Now, I do want to make it clear as I have previously that I don’t have coronavirus. However, I am home out of an abundance of caution. (RELATED: David Hookstead Is The True King In The North When It Comes To College Football)

My lungs are pretty trash. Am I great athlete? Some would say yes, but I’m not interested in touting my athletic accomplishments.  The historians can focus on that.

Given the condition of my respiratory system, I can’t really be playing games with this virus. That’s why I’ve been sitting at my house for 11 days.

Yes, you read that sentence correctly. It’s been 11 days of this garbage! Day one was interesting, day two was kind of relaxing, day three was monotonous and day 11 has become a fight with the demons that chase us every day. Given my isolation status, outrunning the demons and drowning them with some cold beer is the only exercise I get.

I’ve literally watched every show I care to watch, I’ve watched just about every movie I want to watch and I’ve just got my favorite Wisconsin Badgers football and basketball highlights on a loop.

However, I’m staying optimistic. This is where wars are won. Right now, the defense is kicking our butts and we can’t move the ball.

Right now, nothing is working in between the sticks. This is where we buckle down, get to work and try to air one out over the top of the defense. What we need right now is a pep talk.

I’ve started to notice lots of people are treating this home isolation stuff as a kind of vacation. I don’t have this luxury. When building an empire, you soon learn you don’t have many luxuries at all.

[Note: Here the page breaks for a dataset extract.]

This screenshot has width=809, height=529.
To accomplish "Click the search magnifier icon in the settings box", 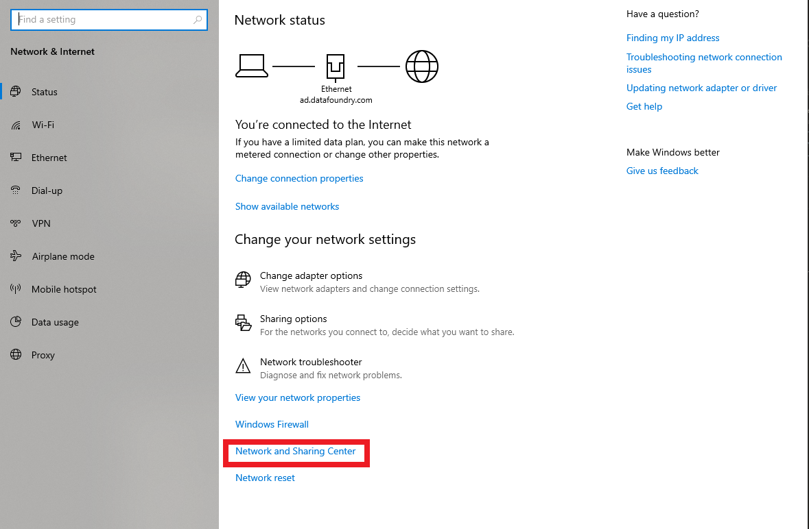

I’m still up hours before the sun every single morning grinding away. If this virus is going to take me out, then I’m going to force it to pay a heavy price.

Right now, the defense has eight men in the box and they’re playing press coverage begging us to throw the ball.

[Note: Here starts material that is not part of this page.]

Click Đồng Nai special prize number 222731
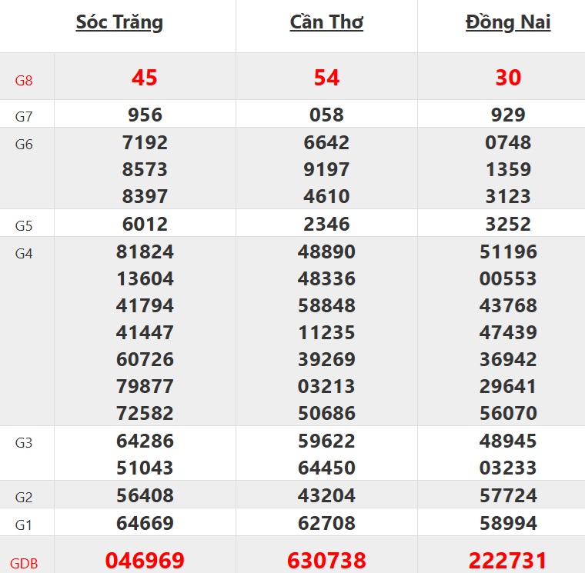 click(x=508, y=560)
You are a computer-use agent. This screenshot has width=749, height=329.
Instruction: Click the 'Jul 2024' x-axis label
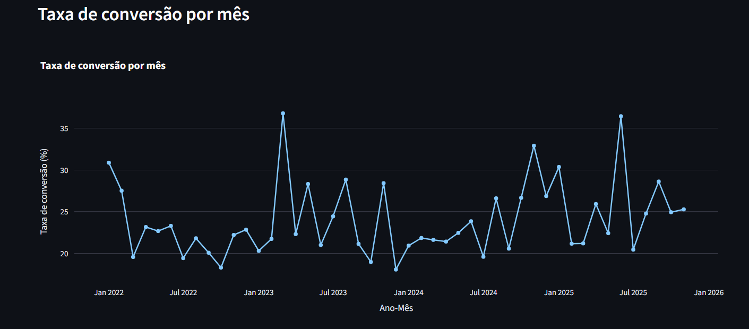click(483, 292)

The virus expects us to break. It’s not going to happen. As a Wisconsin man, I love the doubters and critics. Load up the box if you want, and we’ll hit you deep for 40 yards off of play-action.

You might think this is all a joke with the football examples. I kid you not, I was practicing my dropbacks in the living room over the weekend (beer might have been involved) just to stay ready for the looming season.

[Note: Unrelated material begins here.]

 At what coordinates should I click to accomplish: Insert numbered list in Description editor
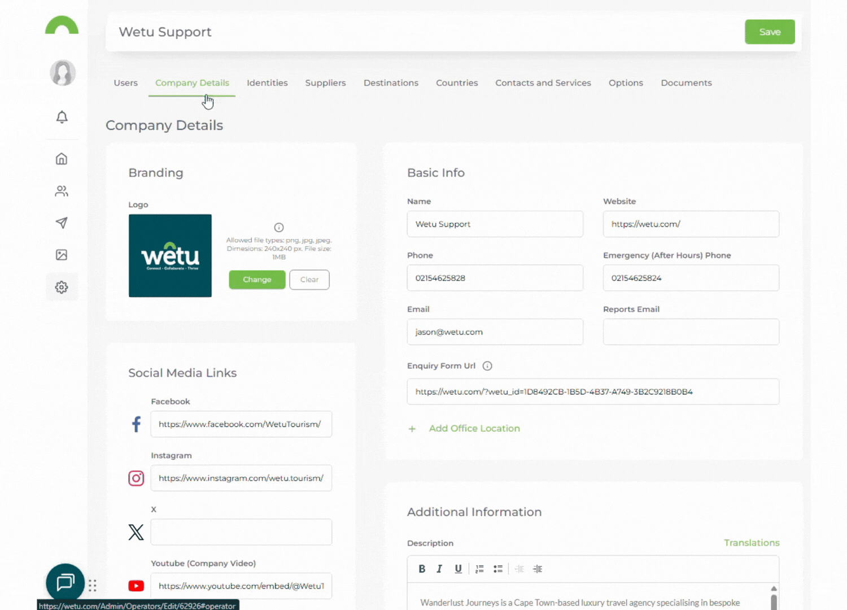479,569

So, while we’re nearing a breaking point, I feel our second wind right around the corner. We just need to find a big play. We just need to find a hole in the defense.

Once we do that, then we’re golden. So, grab another beer, kick back, throw on a show and let’s have ourselves a damn good time until we’re done riding this wave!

P.S.: Shoutout to Busch Light for getting me through this crisis. Crushed a few of those bad boys this past weekend!